# [TASK MATERIAL]
╭──

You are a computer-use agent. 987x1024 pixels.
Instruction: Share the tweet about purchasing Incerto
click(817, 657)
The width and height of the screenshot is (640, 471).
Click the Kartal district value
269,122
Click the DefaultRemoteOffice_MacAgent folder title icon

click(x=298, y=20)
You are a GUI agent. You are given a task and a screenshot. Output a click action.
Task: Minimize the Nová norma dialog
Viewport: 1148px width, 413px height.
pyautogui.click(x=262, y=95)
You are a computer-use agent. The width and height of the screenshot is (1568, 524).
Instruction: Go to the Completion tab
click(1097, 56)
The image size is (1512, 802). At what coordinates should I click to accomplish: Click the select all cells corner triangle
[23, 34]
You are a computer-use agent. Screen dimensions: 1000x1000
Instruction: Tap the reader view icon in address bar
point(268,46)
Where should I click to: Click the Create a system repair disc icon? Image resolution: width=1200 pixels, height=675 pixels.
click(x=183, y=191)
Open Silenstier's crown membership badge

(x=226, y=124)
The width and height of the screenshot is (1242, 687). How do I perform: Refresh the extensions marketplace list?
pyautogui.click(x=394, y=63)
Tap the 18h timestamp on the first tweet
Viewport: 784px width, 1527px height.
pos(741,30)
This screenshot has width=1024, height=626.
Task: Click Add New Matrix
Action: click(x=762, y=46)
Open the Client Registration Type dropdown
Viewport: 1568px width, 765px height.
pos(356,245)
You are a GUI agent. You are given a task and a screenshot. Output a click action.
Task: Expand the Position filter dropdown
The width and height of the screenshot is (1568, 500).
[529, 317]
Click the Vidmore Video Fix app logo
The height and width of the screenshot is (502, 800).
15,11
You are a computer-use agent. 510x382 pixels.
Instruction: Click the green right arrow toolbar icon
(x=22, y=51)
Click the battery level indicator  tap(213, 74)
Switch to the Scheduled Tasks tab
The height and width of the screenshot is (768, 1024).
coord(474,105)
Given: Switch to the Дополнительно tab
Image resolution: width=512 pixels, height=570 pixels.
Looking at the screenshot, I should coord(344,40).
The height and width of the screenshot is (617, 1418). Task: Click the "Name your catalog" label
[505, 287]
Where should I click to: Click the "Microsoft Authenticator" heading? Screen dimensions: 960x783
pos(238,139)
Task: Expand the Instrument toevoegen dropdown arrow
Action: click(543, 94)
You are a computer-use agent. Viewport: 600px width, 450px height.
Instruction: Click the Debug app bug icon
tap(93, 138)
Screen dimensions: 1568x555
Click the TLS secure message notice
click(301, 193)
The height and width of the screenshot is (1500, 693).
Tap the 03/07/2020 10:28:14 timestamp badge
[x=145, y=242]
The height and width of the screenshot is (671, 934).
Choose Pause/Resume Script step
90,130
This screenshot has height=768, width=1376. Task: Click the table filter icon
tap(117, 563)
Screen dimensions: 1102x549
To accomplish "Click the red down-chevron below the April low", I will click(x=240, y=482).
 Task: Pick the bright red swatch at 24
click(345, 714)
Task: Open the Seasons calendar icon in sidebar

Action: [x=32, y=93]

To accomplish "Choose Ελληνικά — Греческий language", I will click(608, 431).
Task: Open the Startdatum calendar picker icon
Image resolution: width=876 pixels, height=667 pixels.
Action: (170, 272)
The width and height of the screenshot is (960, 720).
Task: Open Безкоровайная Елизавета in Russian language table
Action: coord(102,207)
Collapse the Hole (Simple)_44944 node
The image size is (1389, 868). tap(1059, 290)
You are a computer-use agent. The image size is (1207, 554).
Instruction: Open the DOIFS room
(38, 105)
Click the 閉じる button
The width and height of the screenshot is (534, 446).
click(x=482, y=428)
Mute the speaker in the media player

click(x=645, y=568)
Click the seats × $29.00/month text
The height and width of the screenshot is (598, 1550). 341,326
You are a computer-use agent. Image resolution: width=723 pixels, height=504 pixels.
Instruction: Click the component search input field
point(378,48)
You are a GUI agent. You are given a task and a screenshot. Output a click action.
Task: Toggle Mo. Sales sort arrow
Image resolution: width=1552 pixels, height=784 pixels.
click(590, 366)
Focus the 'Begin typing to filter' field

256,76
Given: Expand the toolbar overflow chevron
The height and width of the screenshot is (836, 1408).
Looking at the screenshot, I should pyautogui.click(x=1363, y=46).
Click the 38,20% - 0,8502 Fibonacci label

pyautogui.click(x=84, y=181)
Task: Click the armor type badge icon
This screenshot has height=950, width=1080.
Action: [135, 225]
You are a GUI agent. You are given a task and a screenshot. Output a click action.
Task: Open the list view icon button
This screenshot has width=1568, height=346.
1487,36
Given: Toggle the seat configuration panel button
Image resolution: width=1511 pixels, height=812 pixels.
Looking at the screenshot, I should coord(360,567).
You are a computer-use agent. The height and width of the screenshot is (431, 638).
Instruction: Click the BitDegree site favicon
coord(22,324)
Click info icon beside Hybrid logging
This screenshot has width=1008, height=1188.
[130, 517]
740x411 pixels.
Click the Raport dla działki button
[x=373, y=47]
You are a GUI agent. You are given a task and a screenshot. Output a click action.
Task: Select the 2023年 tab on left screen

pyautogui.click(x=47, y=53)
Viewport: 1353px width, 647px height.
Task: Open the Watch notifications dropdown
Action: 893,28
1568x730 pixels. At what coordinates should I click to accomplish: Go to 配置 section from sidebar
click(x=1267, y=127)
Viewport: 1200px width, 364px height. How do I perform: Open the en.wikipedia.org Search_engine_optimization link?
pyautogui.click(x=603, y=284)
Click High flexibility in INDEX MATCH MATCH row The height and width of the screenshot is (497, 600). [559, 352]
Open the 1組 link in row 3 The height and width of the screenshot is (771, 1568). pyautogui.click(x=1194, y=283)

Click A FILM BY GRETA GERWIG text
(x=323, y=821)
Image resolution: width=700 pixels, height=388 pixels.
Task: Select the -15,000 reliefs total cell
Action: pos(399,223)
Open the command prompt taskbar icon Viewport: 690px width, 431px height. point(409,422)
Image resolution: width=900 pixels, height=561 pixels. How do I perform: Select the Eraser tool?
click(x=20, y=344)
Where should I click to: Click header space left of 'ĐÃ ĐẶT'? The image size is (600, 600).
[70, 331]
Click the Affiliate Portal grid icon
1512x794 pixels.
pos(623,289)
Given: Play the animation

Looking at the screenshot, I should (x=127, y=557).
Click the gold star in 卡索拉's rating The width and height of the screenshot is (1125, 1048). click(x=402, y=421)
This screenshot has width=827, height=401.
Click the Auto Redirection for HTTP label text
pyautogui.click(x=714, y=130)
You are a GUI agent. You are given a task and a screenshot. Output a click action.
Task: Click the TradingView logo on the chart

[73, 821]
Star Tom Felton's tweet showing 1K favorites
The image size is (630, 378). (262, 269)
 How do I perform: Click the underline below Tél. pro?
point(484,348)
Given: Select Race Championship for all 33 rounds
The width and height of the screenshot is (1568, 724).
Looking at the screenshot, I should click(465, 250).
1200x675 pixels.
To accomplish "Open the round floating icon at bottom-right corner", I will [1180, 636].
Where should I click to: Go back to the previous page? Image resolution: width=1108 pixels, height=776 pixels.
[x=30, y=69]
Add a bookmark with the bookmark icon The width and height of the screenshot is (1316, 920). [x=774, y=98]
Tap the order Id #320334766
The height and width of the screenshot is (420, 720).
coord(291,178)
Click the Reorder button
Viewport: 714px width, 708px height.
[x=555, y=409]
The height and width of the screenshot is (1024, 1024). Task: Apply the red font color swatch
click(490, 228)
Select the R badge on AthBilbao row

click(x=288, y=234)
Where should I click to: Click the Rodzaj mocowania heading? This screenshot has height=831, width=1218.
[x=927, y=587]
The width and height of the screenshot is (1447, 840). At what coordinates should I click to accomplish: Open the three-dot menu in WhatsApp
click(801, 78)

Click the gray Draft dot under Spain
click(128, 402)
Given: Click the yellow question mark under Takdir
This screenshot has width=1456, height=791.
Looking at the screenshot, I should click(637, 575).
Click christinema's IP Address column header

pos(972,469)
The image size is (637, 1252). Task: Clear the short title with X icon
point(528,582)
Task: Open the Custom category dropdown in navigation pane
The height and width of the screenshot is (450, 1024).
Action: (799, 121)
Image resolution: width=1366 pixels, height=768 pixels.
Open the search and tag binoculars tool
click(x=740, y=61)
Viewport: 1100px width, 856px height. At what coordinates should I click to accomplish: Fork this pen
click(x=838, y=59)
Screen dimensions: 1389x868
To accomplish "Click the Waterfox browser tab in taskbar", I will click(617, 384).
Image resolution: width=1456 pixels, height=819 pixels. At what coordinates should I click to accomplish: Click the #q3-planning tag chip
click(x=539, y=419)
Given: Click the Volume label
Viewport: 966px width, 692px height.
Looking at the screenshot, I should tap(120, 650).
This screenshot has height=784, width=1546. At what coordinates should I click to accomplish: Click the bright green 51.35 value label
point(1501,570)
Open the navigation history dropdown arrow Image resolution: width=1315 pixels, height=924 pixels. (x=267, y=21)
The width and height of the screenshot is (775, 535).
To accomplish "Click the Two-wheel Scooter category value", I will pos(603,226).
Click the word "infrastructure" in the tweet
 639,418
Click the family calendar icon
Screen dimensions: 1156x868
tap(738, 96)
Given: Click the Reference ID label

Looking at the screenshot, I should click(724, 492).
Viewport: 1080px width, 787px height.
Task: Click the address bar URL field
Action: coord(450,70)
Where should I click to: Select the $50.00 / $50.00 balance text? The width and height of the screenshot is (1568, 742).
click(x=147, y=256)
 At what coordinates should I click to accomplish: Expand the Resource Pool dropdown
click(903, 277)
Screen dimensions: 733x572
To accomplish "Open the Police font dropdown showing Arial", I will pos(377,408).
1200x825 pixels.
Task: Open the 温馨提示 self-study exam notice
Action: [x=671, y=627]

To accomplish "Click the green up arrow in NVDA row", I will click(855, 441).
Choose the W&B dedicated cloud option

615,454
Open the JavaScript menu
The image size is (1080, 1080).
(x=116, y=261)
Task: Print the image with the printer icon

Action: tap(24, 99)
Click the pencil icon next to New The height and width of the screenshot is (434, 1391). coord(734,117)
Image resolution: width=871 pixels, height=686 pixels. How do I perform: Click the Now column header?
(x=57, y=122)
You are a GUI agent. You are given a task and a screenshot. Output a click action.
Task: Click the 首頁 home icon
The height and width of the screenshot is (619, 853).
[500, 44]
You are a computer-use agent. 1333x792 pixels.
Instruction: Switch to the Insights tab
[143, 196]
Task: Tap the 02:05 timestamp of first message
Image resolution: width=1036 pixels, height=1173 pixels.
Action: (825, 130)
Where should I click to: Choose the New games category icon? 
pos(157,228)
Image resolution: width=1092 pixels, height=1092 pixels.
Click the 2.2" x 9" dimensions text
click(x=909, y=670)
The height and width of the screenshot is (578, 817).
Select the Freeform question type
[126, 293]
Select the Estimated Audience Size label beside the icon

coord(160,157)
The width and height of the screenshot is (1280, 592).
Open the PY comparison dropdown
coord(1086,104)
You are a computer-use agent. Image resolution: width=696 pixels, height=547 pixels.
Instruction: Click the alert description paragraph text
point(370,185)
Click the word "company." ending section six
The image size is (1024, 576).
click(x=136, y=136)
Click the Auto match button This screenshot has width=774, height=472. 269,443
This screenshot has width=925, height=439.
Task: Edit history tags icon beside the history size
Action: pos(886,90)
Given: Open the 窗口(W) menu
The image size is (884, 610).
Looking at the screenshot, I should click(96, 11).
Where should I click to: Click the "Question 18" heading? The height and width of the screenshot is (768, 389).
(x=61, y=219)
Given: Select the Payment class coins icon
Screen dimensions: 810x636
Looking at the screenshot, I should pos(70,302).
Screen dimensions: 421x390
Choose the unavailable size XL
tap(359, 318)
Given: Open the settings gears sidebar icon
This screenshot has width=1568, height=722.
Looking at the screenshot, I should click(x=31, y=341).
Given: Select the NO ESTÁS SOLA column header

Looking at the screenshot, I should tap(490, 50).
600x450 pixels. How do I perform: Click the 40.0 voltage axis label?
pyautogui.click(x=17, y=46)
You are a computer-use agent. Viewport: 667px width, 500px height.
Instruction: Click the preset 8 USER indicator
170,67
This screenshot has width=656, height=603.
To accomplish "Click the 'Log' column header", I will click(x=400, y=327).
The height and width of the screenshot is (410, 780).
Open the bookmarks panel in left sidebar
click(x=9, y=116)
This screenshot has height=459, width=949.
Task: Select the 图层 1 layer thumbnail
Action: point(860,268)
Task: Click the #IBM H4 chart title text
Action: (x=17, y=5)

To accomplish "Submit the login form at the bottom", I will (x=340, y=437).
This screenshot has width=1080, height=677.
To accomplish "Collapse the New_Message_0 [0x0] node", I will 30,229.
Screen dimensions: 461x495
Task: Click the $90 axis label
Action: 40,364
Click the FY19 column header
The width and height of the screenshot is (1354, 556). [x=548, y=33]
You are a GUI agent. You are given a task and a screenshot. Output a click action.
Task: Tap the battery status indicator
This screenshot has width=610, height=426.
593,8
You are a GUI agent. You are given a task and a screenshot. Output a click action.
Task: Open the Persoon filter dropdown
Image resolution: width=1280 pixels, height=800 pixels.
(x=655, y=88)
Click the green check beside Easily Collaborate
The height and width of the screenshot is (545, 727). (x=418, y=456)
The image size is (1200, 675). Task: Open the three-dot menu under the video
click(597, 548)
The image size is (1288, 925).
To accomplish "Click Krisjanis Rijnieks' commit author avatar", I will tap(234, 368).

╰──

# [ABOUT THIS EXERCISE]
Reproduce each line of the data containing the word "taskbar".

# [TASK RESPONSE]
Open the command prompt taskbar icon Viewport: 690px width, 431px height. point(409,422)
To accomplish "Click the Waterfox browser tab in taskbar", I will click(617, 384).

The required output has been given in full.